Quand on parle de l'énergie solaire, il faut bien distinguer
l'énergie solaire THERMIQUE (dont on utilise la chaleur : eau
chaude solaire, le chauffage solaire des habitations, peut-être
le dessalement solaire...) qui est appelée à se
développer et doit être encouragée (et qui de
plus dispose d'un gros avantage écologique en se subsituant au
pétrole et au gaz, producteurs de CO2), du solaire
PHOTOVOLTAIQUE (qui fabrique de l'électricité), qui est
en compétition avec l'électricité
nucléaire (déjà très propre, et beaucoup
moins chère et de très loin que les kWh photovoltaiques
y compris dans un avenir prévisible). La photovoltaique est
donc de peu d'intérêt, aussi bien pour des raisons
écologiques qu'économiques et ne remplacera pas les
moyens actuels de production, pour la grande production
d'électricité. L'énergie photovoltaique restera
essentiellement cantonnée (à moyen terme) à des
toutes petites puissances produites loin des réseaux
électriques, par ex. pour alimenter une borne
téléphonique d'autoroute ou pour recharger une petite
batterie sur un voilier en mer.

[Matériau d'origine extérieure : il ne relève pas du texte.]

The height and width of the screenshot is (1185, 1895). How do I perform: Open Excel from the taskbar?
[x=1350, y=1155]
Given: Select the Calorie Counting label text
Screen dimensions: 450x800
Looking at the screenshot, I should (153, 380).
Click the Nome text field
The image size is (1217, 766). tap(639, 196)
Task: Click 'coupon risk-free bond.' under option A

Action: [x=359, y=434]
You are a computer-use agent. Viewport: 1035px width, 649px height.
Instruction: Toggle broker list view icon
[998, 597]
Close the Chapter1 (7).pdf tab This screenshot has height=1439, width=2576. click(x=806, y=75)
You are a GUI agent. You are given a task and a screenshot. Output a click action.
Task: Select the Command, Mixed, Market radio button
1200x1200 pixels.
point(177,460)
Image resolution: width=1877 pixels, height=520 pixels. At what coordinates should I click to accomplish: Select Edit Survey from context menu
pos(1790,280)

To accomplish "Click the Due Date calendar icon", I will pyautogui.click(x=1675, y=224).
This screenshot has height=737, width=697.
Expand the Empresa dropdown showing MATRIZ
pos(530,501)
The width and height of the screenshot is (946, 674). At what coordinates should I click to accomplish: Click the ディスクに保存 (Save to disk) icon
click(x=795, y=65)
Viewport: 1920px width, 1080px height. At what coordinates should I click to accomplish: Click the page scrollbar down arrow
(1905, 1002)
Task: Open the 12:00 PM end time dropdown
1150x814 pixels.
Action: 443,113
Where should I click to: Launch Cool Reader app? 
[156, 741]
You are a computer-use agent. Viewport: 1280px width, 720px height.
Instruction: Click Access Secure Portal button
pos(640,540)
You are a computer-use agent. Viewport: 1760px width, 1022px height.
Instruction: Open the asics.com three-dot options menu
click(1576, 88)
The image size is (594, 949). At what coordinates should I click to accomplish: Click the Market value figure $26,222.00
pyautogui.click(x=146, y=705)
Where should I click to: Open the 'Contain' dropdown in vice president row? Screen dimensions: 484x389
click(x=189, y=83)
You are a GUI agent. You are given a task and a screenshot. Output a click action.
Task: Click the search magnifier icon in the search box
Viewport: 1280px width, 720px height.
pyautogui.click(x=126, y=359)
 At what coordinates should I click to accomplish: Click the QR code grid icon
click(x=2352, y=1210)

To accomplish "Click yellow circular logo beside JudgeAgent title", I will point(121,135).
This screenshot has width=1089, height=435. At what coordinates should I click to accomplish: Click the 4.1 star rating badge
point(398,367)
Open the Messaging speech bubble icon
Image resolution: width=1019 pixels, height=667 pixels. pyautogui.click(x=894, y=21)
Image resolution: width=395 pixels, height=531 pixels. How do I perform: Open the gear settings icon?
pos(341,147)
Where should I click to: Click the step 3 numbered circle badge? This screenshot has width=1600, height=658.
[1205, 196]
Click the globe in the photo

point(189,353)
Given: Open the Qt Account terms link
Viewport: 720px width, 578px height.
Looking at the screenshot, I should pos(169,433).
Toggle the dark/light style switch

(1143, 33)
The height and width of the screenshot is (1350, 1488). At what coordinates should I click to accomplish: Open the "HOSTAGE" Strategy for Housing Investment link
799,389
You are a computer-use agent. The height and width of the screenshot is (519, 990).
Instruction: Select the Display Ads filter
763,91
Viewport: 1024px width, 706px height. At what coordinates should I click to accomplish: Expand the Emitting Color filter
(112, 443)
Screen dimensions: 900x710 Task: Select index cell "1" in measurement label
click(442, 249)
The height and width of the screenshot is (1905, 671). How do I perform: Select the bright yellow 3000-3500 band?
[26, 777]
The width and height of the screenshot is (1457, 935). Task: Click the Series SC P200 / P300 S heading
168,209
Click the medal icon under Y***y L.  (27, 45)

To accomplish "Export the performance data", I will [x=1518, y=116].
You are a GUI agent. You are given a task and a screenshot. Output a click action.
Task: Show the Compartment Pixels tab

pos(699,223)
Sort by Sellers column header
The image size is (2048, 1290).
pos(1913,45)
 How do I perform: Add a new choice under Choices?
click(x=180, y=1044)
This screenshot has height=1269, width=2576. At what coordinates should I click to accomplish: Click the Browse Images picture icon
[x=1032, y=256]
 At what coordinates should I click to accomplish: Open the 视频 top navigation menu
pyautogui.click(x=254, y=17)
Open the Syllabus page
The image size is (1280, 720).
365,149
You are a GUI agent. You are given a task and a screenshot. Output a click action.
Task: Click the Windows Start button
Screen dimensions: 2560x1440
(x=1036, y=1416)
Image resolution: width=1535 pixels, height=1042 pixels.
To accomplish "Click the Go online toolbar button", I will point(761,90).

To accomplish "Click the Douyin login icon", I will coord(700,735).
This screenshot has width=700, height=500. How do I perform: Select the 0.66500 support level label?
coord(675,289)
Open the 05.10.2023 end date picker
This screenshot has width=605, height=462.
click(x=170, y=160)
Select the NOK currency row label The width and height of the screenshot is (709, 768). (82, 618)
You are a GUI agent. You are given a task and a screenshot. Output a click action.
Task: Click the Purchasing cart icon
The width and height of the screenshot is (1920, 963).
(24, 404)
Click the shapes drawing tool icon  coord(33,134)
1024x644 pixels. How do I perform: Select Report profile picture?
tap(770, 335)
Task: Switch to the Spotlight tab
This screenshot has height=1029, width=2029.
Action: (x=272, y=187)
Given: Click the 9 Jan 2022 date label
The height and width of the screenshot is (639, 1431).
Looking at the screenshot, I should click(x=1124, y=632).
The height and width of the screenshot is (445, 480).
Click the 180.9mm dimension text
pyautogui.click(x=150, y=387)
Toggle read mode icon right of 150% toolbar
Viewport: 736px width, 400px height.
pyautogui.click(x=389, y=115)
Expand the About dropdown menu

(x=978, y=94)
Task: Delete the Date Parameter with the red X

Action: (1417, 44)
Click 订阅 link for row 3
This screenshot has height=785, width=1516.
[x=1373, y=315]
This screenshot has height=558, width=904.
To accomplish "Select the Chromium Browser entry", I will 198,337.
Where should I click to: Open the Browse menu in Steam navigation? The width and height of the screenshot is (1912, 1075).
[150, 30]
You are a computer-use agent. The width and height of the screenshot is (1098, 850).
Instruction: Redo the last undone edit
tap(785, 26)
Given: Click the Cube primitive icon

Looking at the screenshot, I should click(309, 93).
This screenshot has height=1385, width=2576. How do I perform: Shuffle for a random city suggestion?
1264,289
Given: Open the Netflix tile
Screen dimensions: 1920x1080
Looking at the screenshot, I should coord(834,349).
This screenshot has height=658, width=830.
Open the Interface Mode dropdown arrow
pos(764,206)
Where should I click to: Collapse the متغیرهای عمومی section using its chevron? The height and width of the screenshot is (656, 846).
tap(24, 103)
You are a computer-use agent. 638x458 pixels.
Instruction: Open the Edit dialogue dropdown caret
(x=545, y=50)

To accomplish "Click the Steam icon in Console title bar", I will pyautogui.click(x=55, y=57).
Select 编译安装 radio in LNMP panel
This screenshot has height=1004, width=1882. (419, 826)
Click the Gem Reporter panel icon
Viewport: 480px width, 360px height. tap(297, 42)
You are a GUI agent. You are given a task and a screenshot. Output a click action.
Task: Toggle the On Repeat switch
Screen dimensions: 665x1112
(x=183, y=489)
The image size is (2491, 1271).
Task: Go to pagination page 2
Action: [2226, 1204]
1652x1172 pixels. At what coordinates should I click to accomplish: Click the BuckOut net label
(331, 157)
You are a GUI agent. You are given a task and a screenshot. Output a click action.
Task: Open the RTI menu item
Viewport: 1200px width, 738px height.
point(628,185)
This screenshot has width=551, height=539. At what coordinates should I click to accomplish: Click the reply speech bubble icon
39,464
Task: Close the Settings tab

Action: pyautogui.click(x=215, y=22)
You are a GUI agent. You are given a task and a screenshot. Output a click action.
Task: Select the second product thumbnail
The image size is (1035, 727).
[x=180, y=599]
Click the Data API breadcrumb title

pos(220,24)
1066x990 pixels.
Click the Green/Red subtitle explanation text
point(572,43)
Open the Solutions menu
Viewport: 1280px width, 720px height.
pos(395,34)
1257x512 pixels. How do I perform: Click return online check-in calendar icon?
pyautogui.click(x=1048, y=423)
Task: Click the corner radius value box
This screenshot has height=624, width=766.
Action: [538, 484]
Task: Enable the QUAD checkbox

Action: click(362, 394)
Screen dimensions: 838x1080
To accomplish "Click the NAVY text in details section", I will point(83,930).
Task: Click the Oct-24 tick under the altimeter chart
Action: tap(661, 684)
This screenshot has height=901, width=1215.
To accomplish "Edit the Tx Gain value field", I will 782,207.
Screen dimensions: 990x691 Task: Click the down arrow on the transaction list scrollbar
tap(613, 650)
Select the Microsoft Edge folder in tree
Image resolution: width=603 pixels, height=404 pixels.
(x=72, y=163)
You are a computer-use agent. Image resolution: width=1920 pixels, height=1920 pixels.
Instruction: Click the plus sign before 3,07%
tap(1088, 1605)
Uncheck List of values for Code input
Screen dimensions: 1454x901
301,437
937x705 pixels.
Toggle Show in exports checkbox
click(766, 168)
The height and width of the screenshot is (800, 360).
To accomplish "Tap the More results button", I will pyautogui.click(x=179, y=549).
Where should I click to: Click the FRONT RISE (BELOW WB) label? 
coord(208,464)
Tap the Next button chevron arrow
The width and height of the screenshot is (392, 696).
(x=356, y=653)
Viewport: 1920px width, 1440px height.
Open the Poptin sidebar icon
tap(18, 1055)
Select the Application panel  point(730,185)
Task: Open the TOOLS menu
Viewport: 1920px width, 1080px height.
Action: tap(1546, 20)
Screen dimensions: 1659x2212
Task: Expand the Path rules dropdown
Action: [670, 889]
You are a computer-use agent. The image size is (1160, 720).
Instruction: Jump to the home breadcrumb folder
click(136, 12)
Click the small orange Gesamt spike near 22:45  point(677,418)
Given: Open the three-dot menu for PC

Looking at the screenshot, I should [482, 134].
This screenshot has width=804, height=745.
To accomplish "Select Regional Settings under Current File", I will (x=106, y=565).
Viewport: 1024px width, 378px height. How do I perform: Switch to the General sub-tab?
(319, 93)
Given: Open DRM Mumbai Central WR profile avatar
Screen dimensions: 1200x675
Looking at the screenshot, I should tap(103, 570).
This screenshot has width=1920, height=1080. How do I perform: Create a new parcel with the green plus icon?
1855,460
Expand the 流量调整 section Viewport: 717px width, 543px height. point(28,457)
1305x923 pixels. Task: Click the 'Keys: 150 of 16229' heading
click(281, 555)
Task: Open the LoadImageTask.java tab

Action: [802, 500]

Dans ces cas c'est très cher
au kWh mais la quantité consommée est toute petite et
rend possible un service important rendu à l'usager : pouvoir
appeler au secours depuis une borne d'autoroute et pouvoir recharger
une petite batterie alimentant une petite radio, une ampoule de
faible puissance ou un micro-ordinateur sur un voilier.